When I was starting out I see tons of rec people I played doing these kind of shots. That's their safest way to keep the ball in but unfortunately this kind of stroke will never help them to improve. The next for them to hit deep is just lobbing with no spin.
The story is not new. There are countless threads here about people not getting the results when they need to generate their own power AND controlling the ball at the same time. When hitting with a ball with pace, once you got used to it, you can just hit with a very light swing and redirect the ball back. In other words the hitting partner is doing all the heavy lifting.
A heavier racquet helps a lot blocking back shots with a lot of incoming pace. I have to add spin or use an abbreviated shot on flat balls with a lot of pace. I'll hit the back wall if I take a full cut on a hard, flat ball.
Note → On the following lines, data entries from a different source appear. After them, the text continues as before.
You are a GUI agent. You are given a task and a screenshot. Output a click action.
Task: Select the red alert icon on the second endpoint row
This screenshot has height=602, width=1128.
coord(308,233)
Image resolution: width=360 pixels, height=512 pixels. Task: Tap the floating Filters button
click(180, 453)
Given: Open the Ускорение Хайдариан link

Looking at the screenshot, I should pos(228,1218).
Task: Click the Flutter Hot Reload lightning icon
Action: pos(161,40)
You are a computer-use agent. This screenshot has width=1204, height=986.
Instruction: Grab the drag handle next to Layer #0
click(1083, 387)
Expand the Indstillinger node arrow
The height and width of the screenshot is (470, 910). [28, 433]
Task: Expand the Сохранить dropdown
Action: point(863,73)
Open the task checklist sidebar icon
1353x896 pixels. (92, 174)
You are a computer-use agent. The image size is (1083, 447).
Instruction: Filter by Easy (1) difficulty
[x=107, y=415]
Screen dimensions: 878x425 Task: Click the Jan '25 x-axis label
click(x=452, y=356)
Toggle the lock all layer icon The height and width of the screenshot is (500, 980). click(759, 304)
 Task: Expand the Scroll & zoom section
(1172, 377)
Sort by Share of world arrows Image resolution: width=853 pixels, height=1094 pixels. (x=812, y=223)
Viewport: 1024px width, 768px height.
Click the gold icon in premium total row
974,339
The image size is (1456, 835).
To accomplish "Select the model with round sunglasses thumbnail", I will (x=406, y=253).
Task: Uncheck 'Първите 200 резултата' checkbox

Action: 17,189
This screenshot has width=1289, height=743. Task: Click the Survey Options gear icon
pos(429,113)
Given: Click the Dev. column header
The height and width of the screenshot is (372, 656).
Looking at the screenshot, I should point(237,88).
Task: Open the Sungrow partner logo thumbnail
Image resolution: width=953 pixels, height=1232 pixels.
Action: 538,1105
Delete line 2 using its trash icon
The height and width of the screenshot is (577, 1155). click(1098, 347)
Yes, and when lower level player trying to use the heavy stick they forget it takes a full swing when they need to generate power and spin.
Exactly my point (from the opposite camp, of the flat hitters).
Well, that's a given. I was thinking that that was the default mode of the OP. Seems like he plays mostly baseline topspin players. It's good to play the flat hitters too who are most likely older.
And they probably wouldn't be able to keep the balls in play, that way.
Yes. Late hit is probably what happens before they can adjust. Not easy if they don't know they late hit.
It's not only the late hit but some beginners are not aware that if you "don't take a full cut/swing at the ball and you just baby your shots"( as a friend put it), the balls will sail long, due to lack of spin (side spin I guess, not as much top spin).
One needs a relaxed arm and high racket head speed and that's not easy to achieve- how many people even at club level know or are capable of ATP style FH with the arm lag and so forth?
If they can use a heavy stick and hit the ball long (and near the intent target), they are already half way there
Many don't understand the RHS concept, and cannot do a proper full swing, lack of prep, poor follow thru, and not hitting thru the ball. The lack of footwork also puts them out of position more, so forget about relaxing the swing. It's the whole package!!!
Seems to me, if the incoming ball is truly fast, usually low bouncing, and you have little time to prepare as normal, a very spinny reply is the best to implement.
The fast hitter has no time to come to net. Spinny balls are hard to volley. Spinny balls usually take the fast ball hitter out of his game plan.